The developments in the last couple of decades in sale of goods have given the buyer protection against the seller in case of negligence on the part of the seller. These developments have made the liability of the seller more strict and his possibility to contract out is also been tightened. A directive was promulgated by the European Commission on liability for defective goods. To give effect to this directive Consumer Protection Act 1987 was passed. Double level of protection has been given to the buyer one is against the seller and the other one is that the manufacturer may be held responsible and liable to pay compensation if the manufacturer produced a defective good which caused harm then he is criminally liable for violating the general safety as well. In Wells v Buckland [44] plaintiff purchased sand from defendants, sand was warranted that it would be suitable for growing chrysanthemum.

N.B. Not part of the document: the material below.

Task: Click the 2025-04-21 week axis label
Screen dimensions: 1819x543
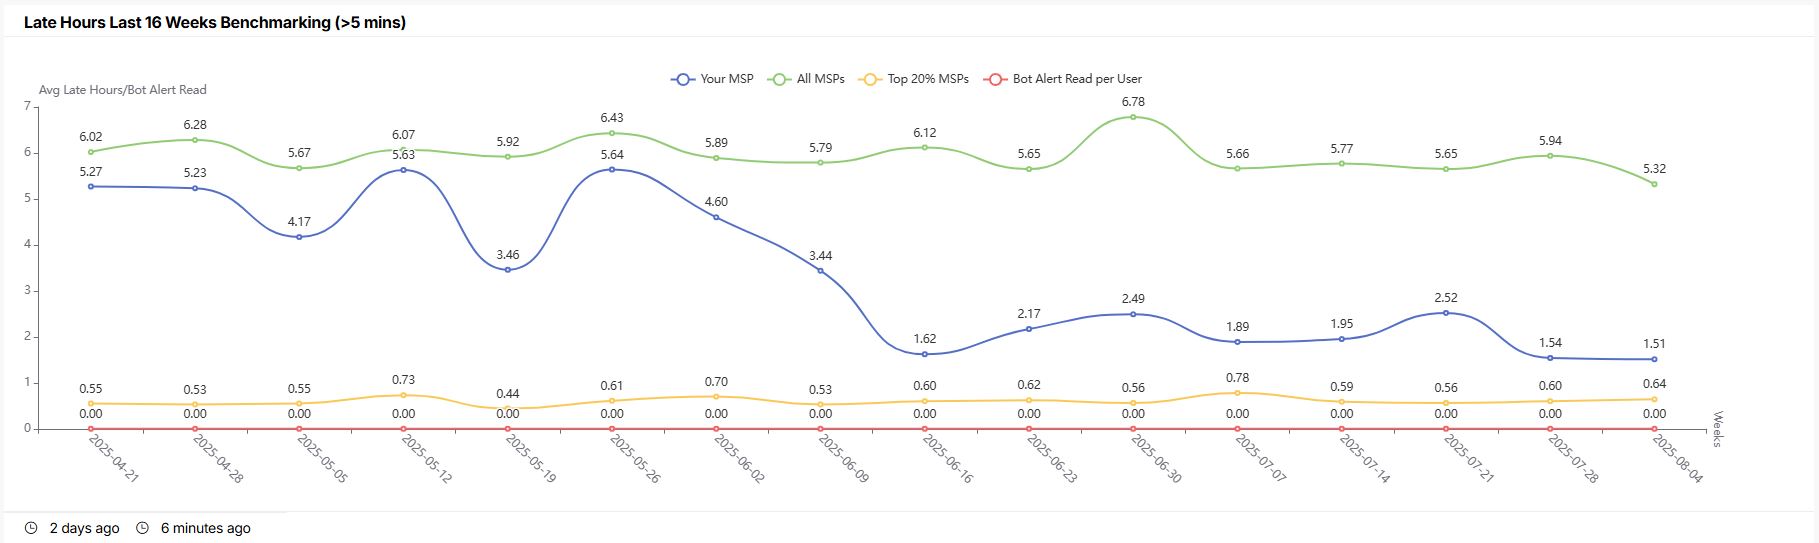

To save the carriage cost plaintiffs placed their order with a third party, who then bought sand from defendants, but the third party failed to inform the defendants that sand was for resale to the plaintiffs. The sand delivered didn’t conform to the warranty, and the plaintiff suffered loss. In an action for damages for breach of warranty it was held by the court; the only two ingredients required to bring about a collateral contract containing a warranty were a promise or assertion by the vendor as to the nature, quantity, or quality of the goods, which the purchaser might reasonably regard as being made, and acquisition by the purchaser of the goods, in reliance on that promise or assertion; in the present case a warranty was here expressed that the constituent of the BW sand were as stated in the analysis, so that it was irrelevant that the order was placed by the plaintiffs through a third party, and plaintiffs were entitled to recover damages for breach of warranty. [45]

In short different statutes have given different rights to the buyer. The old concept of caveat emptor has now changed to caveat Venditor.